> Assignment
Beginning with the line that has "This screenshot has height=852, width=1540.", please write out the remaining lines of the material exactly, the last one included.

(Extracted information Opens)

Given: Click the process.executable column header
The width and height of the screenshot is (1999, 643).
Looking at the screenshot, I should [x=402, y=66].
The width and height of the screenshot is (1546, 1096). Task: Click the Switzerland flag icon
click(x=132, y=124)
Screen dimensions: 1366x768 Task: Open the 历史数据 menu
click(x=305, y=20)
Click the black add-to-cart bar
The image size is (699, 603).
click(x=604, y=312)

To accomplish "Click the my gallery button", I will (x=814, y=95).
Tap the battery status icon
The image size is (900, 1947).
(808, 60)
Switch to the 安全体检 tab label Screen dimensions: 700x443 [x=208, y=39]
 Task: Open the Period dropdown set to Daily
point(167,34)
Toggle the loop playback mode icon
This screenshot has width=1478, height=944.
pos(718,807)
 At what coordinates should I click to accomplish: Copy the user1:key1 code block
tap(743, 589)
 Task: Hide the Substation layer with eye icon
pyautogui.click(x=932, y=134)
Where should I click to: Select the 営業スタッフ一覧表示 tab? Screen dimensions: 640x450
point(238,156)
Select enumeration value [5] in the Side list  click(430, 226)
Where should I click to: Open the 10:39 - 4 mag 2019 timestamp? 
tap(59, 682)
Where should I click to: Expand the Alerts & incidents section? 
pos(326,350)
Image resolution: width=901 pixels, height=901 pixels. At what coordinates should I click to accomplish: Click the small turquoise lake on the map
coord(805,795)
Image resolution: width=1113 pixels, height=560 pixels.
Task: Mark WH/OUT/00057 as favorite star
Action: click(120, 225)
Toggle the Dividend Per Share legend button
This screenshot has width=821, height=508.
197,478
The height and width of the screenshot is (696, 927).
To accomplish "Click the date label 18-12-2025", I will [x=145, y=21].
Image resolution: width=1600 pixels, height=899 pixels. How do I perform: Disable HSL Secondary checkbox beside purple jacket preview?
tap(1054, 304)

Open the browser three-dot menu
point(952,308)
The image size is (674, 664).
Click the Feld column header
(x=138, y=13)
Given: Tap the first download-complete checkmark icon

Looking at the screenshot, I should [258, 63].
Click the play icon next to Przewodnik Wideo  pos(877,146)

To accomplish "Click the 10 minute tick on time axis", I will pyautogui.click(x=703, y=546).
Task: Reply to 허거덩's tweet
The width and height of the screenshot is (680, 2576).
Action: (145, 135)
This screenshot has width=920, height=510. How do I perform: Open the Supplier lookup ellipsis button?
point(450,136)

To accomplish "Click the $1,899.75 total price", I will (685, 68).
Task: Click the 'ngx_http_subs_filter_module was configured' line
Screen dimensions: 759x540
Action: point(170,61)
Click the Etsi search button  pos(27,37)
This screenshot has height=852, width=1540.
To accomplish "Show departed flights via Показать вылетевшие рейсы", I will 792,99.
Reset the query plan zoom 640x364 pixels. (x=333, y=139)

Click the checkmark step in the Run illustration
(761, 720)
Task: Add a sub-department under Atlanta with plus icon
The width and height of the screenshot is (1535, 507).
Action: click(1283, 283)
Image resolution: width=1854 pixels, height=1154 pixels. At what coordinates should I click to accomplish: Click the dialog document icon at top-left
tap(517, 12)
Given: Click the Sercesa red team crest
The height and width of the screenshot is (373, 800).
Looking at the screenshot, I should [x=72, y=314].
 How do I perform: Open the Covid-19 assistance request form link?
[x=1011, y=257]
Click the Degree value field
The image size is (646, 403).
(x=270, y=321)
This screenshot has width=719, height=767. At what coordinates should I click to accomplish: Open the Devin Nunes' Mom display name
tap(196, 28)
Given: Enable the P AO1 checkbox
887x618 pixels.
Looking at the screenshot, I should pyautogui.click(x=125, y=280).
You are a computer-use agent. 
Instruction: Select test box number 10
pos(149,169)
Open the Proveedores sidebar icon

(Extracted information Closes)

> Response to the exercise
This screenshot has height=852, width=1540.
To accomplish "Show departed flights via Показать вылетевшие рейсы", I will 792,99.
Reset the query plan zoom 640x364 pixels. (x=333, y=139)

Click the checkmark step in the Run illustration
(761, 720)
Task: Add a sub-department under Atlanta with plus icon
The width and height of the screenshot is (1535, 507).
Action: click(1283, 283)
Image resolution: width=1854 pixels, height=1154 pixels. At what coordinates should I click to accomplish: Click the dialog document icon at top-left
tap(517, 12)
Given: Click the Sercesa red team crest
The height and width of the screenshot is (373, 800).
Looking at the screenshot, I should [x=72, y=314].
 How do I perform: Open the Covid-19 assistance request form link?
[x=1011, y=257]
Click the Degree value field
The image size is (646, 403).
(x=270, y=321)
This screenshot has width=719, height=767. At what coordinates should I click to accomplish: Open the Devin Nunes' Mom display name
tap(196, 28)
Given: Enable the P AO1 checkbox
887x618 pixels.
Looking at the screenshot, I should pyautogui.click(x=125, y=280).
You are a computer-use agent. 
Instruction: Select test box number 10
pos(149,169)
Open the Proveedores sidebar icon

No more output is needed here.